:: Reading passage ::
──────────
The impacts of large wildfires don't end when their flames are extinguished and the smoke clears. Beyond the loss of wildlife habitat, the combination of ash, charred soil, and loss of vegetation in burned areas can lead to increased erosion and runoff, and in extreme cases, flooding, mudslides, and the influx of sediments in reservoirs, which can imperil community water supplies.
Although ground-based sensors and aerial surveys may enable assessments of post-fire impacts in some locations, these methods may not be feasible in more remote areas, or in instances where a fire has burned hundreds of square miles. Using satellites to monitor burned areas is a more practical approach, but often the imagery from instruments like the Moderate Resolution Imaging Spectroradiometer (MODIS) aboard NASA's Aqua and Terra satellites and the Visible Infrared Imaging Radiometer Suite (VIIRS) instrument aboard the joint NASA-NOAA Suomi National Polar-orbiting Partnership and NOAA-20 satellites lacks the resolution sufficient for detailed evaluations of burned areas.
Now, with the recent addition of Harmonized Landsat Sentinel-2 (HLS) short-wave infrared false color composite imagery in the global and US/Canada instances of NASA's Fire Information for Resource Management System (FIRMS), that has changed.
"The HLS short-wave infrared false color composite imagery layer provides greater resolution and additional contrast for identifying and monitoring burned areas," said Dr. Brian Freitag, HLS Project Manager with the Interagency Implementation and Advanced Concepts Team (IMPACT) at NASA's Marshall Space Flight Center in Huntsville, Alabama. "If you were to look at just the standard true-color imagery layer over an active fire, a lot of what is happening on the ground is going to be obscured by a smoke plume. By changing the channels that we're putting into the red-green-blue composite, we're allowing users to see through the smoke to the surface and get a better glimpse of where the active fire front is."
──────────
:: Records shown ::
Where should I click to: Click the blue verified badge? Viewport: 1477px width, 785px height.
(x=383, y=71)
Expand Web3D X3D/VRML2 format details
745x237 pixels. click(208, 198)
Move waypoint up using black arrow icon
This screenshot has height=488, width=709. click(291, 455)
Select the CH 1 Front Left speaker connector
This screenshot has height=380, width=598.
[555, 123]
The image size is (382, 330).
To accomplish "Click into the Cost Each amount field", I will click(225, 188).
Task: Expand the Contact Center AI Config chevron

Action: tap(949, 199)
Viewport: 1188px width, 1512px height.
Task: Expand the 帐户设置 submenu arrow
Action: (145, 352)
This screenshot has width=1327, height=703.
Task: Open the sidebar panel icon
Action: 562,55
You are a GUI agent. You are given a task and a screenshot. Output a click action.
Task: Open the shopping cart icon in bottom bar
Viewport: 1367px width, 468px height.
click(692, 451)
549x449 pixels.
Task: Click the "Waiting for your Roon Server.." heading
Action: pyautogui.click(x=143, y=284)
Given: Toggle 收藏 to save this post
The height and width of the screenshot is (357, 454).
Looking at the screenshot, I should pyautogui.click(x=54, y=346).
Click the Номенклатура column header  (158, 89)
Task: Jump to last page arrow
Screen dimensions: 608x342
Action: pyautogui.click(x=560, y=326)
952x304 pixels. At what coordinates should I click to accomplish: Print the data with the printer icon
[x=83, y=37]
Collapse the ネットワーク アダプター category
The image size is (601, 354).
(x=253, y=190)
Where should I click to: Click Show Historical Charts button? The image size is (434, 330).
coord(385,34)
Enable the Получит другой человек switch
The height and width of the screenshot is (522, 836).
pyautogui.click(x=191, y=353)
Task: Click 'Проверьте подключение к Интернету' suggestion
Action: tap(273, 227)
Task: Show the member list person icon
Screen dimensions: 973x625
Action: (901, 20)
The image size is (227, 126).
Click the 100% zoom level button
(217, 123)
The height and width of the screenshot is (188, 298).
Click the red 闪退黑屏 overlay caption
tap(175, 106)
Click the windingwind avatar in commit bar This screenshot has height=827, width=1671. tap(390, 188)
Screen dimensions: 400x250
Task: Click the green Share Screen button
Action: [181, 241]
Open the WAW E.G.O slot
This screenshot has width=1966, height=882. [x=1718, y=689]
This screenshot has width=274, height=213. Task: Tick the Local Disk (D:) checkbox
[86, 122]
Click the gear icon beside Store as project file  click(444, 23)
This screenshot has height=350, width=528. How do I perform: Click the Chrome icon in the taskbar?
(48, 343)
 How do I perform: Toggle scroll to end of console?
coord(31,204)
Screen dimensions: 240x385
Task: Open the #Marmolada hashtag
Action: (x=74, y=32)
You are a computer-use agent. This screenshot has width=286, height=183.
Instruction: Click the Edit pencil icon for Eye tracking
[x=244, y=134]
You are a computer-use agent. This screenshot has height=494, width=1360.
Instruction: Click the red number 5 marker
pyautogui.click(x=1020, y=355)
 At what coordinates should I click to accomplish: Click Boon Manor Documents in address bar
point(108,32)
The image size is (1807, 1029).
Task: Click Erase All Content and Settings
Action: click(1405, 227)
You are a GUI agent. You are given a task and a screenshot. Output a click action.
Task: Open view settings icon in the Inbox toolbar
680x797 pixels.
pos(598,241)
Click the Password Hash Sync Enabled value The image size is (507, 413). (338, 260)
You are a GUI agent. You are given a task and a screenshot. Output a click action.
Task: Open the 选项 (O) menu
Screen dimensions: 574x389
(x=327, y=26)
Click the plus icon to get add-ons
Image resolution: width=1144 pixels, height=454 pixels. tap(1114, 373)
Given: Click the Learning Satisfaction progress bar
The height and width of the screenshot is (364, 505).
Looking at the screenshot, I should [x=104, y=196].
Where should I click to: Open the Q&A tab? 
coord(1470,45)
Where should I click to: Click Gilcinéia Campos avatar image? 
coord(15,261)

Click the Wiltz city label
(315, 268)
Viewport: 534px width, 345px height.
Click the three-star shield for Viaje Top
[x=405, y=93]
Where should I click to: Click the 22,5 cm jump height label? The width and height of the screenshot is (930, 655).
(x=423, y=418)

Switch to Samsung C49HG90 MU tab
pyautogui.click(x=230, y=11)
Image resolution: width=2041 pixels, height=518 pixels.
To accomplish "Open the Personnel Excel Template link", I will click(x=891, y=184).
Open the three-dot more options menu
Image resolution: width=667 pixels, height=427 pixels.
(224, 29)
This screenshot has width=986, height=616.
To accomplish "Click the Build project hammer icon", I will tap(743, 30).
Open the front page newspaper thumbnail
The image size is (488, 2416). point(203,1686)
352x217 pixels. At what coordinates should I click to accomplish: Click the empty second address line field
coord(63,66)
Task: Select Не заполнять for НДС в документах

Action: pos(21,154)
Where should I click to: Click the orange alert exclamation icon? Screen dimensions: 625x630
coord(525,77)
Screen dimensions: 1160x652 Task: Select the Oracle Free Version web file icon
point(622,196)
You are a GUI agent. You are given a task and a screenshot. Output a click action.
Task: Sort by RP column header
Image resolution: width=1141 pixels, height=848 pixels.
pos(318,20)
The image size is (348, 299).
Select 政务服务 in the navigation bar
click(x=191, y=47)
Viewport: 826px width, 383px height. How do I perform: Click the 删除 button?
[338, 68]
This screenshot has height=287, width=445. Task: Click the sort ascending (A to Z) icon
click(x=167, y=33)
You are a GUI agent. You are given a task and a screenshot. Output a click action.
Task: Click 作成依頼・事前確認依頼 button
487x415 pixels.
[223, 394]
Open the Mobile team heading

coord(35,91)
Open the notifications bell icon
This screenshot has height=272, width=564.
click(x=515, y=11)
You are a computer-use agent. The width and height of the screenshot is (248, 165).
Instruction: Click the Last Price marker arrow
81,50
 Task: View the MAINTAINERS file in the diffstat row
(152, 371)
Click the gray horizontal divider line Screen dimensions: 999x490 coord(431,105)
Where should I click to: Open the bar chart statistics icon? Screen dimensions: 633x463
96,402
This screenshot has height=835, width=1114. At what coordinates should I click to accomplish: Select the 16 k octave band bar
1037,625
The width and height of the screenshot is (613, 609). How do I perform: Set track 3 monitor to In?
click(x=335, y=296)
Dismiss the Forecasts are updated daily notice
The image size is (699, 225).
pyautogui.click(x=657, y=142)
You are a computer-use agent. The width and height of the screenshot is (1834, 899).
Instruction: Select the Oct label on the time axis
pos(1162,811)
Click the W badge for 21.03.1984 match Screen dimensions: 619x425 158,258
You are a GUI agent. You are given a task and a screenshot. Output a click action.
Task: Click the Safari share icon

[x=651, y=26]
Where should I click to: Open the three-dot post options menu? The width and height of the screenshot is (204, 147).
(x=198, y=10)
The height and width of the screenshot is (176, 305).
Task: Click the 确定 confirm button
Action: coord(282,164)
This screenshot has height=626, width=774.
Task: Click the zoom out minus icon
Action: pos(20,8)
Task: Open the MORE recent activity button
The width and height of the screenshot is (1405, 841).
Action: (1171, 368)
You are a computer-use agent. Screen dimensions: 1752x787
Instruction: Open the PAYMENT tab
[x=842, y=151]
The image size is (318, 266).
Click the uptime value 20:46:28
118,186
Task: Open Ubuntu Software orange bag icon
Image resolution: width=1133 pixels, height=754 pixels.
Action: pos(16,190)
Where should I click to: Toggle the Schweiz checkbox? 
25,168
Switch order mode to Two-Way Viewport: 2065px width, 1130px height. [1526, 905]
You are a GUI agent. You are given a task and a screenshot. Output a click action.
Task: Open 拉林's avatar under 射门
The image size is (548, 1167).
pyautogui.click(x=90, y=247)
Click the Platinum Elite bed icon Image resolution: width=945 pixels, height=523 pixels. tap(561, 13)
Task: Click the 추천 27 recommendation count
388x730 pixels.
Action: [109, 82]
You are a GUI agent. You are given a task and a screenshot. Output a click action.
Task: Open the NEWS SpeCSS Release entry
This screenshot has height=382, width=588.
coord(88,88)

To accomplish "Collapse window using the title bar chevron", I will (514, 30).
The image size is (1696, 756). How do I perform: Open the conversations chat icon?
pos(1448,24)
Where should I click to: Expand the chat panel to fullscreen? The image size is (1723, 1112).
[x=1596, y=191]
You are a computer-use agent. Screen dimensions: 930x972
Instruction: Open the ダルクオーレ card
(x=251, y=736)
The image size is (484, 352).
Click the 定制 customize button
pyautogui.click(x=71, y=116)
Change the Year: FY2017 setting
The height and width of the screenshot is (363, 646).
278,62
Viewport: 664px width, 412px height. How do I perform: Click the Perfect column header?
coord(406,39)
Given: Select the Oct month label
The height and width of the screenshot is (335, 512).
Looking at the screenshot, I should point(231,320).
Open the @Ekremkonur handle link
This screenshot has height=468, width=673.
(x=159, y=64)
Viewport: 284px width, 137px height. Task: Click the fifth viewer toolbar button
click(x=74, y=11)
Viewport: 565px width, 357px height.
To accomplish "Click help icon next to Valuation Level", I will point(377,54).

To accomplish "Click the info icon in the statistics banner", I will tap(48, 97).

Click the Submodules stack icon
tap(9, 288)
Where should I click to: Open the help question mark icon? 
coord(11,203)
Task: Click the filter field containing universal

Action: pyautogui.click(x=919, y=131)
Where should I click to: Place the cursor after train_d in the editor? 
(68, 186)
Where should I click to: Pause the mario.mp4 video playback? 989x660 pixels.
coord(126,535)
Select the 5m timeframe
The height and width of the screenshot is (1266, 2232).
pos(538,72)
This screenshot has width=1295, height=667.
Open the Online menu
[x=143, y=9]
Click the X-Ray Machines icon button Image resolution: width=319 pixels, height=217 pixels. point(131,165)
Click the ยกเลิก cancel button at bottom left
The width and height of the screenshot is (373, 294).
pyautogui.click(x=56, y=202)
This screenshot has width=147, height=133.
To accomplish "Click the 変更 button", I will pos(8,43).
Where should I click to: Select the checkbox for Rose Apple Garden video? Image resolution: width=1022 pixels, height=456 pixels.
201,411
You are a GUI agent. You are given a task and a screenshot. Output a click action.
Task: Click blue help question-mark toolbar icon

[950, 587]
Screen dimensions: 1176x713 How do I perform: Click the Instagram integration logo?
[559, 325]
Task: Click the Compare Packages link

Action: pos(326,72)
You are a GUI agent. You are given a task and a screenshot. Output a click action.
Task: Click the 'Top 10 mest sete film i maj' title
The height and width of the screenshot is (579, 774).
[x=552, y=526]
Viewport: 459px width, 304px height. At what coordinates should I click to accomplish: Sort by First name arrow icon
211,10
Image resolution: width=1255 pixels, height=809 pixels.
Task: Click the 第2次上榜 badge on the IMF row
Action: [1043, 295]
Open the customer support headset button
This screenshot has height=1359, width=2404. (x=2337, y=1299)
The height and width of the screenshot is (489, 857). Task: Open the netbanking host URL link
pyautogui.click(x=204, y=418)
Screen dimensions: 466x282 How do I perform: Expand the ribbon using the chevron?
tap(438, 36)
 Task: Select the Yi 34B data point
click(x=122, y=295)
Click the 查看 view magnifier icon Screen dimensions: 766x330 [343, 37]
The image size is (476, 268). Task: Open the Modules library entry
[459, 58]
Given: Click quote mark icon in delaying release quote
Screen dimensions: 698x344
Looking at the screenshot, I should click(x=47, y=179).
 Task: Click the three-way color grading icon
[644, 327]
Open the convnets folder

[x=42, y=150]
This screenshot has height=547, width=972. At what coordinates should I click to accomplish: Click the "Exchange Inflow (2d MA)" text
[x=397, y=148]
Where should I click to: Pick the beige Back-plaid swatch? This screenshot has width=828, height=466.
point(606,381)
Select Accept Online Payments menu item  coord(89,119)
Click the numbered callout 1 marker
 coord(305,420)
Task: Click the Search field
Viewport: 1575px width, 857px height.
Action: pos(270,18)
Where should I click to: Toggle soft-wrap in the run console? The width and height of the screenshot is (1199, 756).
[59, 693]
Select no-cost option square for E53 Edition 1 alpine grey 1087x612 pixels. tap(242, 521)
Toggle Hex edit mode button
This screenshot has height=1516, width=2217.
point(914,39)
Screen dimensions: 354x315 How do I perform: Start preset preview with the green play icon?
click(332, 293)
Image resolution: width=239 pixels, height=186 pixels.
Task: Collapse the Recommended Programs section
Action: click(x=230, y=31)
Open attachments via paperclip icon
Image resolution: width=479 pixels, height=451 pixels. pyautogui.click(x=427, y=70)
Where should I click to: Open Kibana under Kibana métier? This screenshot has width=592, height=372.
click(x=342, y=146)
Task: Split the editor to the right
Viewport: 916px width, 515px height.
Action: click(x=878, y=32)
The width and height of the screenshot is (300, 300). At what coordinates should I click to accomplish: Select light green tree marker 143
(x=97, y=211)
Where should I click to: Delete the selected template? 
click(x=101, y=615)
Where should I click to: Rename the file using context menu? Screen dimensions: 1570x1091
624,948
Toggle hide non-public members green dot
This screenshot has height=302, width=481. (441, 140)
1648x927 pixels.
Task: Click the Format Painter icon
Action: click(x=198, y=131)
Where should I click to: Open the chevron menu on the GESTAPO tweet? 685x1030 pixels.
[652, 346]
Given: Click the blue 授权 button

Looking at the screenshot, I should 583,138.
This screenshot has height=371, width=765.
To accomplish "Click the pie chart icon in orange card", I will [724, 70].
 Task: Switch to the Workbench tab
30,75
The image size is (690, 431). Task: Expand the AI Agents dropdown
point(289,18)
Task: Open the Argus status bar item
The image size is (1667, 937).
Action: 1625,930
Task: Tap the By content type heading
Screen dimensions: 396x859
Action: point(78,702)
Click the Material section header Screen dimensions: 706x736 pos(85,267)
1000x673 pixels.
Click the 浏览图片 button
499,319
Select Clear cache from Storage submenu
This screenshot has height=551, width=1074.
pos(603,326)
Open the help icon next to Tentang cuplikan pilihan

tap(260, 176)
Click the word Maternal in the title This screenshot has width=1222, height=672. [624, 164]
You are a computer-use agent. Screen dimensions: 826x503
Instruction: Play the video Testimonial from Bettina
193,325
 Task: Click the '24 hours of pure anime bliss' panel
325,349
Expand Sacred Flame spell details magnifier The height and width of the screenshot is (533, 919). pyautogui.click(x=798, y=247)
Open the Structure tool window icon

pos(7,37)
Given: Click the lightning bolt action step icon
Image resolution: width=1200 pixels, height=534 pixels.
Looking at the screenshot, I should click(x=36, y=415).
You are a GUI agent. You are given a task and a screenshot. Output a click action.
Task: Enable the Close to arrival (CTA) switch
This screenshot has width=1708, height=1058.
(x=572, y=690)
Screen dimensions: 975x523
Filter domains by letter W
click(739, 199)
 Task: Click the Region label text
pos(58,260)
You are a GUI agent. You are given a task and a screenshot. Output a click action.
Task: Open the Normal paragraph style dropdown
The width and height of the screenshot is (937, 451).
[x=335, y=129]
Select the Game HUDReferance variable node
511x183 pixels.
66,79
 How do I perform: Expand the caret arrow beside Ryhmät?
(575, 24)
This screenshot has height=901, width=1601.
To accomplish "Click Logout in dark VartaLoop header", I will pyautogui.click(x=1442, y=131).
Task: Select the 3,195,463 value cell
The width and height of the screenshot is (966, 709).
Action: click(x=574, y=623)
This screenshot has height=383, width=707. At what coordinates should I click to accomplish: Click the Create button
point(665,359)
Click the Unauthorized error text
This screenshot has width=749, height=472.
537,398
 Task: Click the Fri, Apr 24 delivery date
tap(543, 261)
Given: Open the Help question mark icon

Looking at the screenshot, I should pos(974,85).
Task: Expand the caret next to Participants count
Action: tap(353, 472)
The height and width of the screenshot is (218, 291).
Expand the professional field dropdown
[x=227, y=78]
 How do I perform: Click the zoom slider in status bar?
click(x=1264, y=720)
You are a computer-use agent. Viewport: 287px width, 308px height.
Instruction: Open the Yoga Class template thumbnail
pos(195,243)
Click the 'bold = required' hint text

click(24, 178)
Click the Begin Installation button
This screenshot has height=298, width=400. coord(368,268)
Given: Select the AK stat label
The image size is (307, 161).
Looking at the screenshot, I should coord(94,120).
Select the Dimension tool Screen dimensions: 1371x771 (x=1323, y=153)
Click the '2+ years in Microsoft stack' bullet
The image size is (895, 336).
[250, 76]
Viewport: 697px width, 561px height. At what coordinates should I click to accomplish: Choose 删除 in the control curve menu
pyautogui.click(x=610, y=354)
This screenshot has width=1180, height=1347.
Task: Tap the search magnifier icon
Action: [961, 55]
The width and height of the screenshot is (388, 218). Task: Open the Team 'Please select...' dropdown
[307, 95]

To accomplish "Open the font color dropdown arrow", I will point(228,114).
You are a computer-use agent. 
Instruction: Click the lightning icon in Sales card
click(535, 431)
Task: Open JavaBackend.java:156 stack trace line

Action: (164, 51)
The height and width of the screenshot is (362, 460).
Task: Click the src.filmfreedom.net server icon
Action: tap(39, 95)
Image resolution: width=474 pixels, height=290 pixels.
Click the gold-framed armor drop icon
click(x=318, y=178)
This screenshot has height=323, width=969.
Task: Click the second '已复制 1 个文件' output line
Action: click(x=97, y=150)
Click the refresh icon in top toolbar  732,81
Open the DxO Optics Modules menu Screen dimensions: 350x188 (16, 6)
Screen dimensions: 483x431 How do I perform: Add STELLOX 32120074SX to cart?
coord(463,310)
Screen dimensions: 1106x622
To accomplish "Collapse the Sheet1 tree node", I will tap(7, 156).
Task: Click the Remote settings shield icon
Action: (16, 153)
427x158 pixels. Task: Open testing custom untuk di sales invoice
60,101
──────────
:: Work to complete ::
Extract the text on monitoring burned areas word for word, from "Now, with the" up to and including "that has changed.". The material comes from a separate source.

:: Reply ::
Now, with the recent addition of Harmonized Landsat Sentinel-2 (HLS) short-wave infrared false color composite imagery in the global and US/Canada instances of NASA's Fire Information for Resource Management System (FIRMS), that has changed.